Further examples good, bad and indifferent could be added at great length in order to confuse the permanently adolescent.
Among whom are are those who depict the kind of secularism recently and pointedly expressed in the Daily Telegraph as somehow part of "the Left", to which only a handful of this week's signatories had any known connection.
At least in Britain, it is the Right, at least as organised in partisan and connected terms, that has long had every reason to wish to see Christianity, as such, banished from public discourse, something for which it must be said that this week's signatories did not call.
Anyone worried that a future Labour Government might seek to extend the Conservatives' same-sex marriage legislation to the Church of England or to the Church in Wales has missed the point of quite what important Labour allies those now are. They are not going to be upset.
Labour anti-trade union legislation may be wildly improbable, but the unions would never go anywhere else even if they could. So even Labour action against them would still be more likely than this.
The Catholic Church, the old Free Churches and the black-majority churches, together accounting for around two thirds of English churchgoers and the same in Wales, are of course reliable members of the Labour family in any case.
But of course they could never quite say so. Just as the Anglicans, as such, could never quite say either that, or that they were "the Tory Party at prayer".
In this age of Royal Mail privatisation, of the impending abolition of what little remains of Sunday trading restrictions, of the prospect of toll roads, and of so much else, Labour needs to look elsewhere, although not very far away, for Toryland's Pearl Harbor.
On the night of the vote on Syria, Ed Miliband ought to have published the list of Conservative, and possibly also of Liberal Democrat, MPs who had not supported the Government, welcoming each of them, and one other nominee of each of them, to his new Foreign Policy Advisory Board.
It would have been entirely up to them whether or not they had turned up, or brought with them Peter Oborne, or Geoffrey Wheatcroft, or Peter McKay, or Andrew Alexander, or Stephen Glover,
or Peter Hitchens, or John Laughland, or Mark Almond, or Matthew Parris, or whoever. But non-participation would have provided a most unflattering backlight to any subsequent complaint.
Today, Ed Miliband ought to announce that, while each of them would of course retain its independence, from the following Monday he would be accompanied at almost all times by someone from each of the National Farmers Union, the Federation of
Small Businesses, Rotary International in Great Britain and Ireland, Lions
Clubs International in Great Britain and Ireland, the National Federation of
Women's Institutes, the Townswomen's Guilds, the Royal British Legion, the
Police Federation, the Scout Association, and Girlguiding UK.
Nor would these companions be expected to keep silent. After all, having been brought by the Leader, who would ask them to do so, never mind to leave the room?

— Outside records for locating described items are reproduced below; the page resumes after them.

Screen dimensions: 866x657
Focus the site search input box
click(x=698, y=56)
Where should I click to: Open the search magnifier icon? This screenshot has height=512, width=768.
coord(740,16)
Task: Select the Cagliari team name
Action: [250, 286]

They would of course be made aware of what could be reported and what could not. They might very well be so aware already.
But within those parameters, such reporting, through their respective organisations and those organisations' wider networks, would be routine, and would reach deep into Tory Britain.
Not least among those wider networks are the grassroots of the Church of England and the Church in Wales.
Among other things.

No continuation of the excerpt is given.